Catania aderisce all’Onda Pride, gli appuntamenti dall’1 al 4 luglio

di Catania Pride

Dall'1 al 4 luglio arriva a Catania l'OndaPride, una mobilitazione su tutto il territorio nazionale per rivendicare il diritto umano di esistere agli occhi dello Stato e di venire considerati cittadini come tutti gli altri, organizzata nella nostra città dalle associazioni Queer As UniCt e Arcigay Catania, con la collaborazione di numerose altre associazioni. Sfileremo e ci confronteremo contro l’odio, contro le discriminazioni, sfileremo per una società che ci accolga per quelli che siamo. Vogliamo ricordare come l’Italia sia uno degli ultimi Paesi Europei a non avere ancora riconosciuto gli stessi diritti a tutti i cittadini, indipendentemente dal loro orientamento sessuale o dalla loro identità di genere, e come Catania si sia dimostrata in prima fila per la parità dei diritti con l’approvazione del registro delle unioni civili nel marzo 2014. Il Catania Pride si aprirà con una serata d’intrattenimento nei locali dell’associazione Gammazita, in piazza Federico di Svevia, giorno 1 luglio. Gli eventi pomeridiani del 2 luglio si svolgeranno dalle 16:00 alle 21:00, mentre quelli della giornata del 3 dalle 10:30 alle 22:30, esclusa la pausa pranzo. Potrete trovare prevedranno attività come workshop teatrali e creativi, tavoli di discussione tematici, proiezione dei cortometraggi del Sicilia QueerFilmfest 2015, assemblee e mostre fotografiche e scultoree. La sera del 2 luglio la manifestazione proseguirà con le esibizioni di Babil on Suite, Cassandra Raffaele e Lead to gold, nel cortile del locale Industrie, in via Acquicella Porto. La conclusione delle attività avrà luogo la sera del 3 luglio nelle sede di Catania Bene Comune e Arcigay, in via S. Elena. Nel pomeriggio del 4 luglio si terrà la tradizionale parata, che partirà da piazza Cavour alle ore 17.00. Sfileremo contro l’odio, contro le discriminazioni, sfileremo per una società che ci accolga per quelli che siamo.

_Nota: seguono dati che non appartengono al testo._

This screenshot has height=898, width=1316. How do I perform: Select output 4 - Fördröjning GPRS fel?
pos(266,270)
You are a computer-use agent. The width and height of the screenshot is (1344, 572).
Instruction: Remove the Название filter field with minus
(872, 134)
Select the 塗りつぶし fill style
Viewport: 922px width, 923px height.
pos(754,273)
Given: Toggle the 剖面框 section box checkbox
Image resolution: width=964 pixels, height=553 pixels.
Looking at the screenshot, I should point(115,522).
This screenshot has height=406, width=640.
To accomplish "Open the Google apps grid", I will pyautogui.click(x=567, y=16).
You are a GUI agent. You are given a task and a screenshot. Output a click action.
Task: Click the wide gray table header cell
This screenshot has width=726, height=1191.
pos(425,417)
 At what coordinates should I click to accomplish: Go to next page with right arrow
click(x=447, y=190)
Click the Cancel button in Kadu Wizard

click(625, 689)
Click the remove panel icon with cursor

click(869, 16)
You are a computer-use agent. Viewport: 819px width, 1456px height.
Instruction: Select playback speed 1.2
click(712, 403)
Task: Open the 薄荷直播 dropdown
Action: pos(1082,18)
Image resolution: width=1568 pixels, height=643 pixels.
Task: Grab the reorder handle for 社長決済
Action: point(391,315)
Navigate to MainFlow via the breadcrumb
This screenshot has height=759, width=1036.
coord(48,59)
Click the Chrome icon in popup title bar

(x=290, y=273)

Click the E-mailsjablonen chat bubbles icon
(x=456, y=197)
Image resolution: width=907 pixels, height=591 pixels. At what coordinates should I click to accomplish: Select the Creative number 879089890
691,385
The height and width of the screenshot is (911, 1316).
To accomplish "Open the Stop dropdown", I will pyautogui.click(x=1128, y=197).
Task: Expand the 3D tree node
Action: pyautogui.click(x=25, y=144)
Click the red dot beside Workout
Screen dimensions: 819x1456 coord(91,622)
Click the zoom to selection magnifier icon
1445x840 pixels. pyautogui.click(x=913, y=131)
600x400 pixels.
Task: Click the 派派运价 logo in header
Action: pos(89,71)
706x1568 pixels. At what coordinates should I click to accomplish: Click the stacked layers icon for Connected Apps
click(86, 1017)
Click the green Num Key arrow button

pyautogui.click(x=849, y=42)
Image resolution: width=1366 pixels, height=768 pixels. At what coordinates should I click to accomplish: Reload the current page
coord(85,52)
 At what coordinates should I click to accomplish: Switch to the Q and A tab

Vogliamo ricordare come l’Italia sia uno degli ultimi Paesi Europei a non avere ancora riconosciuto gli stessi diritti a tutti i cittadini, indipendentemente dal loro orientamento sessuale o dalla loro identità di genere, e come Catania si sia dimostrata in prima fila per la parità dei diritti con l’approvazione del registro delle unioni civili nel marzo 2014.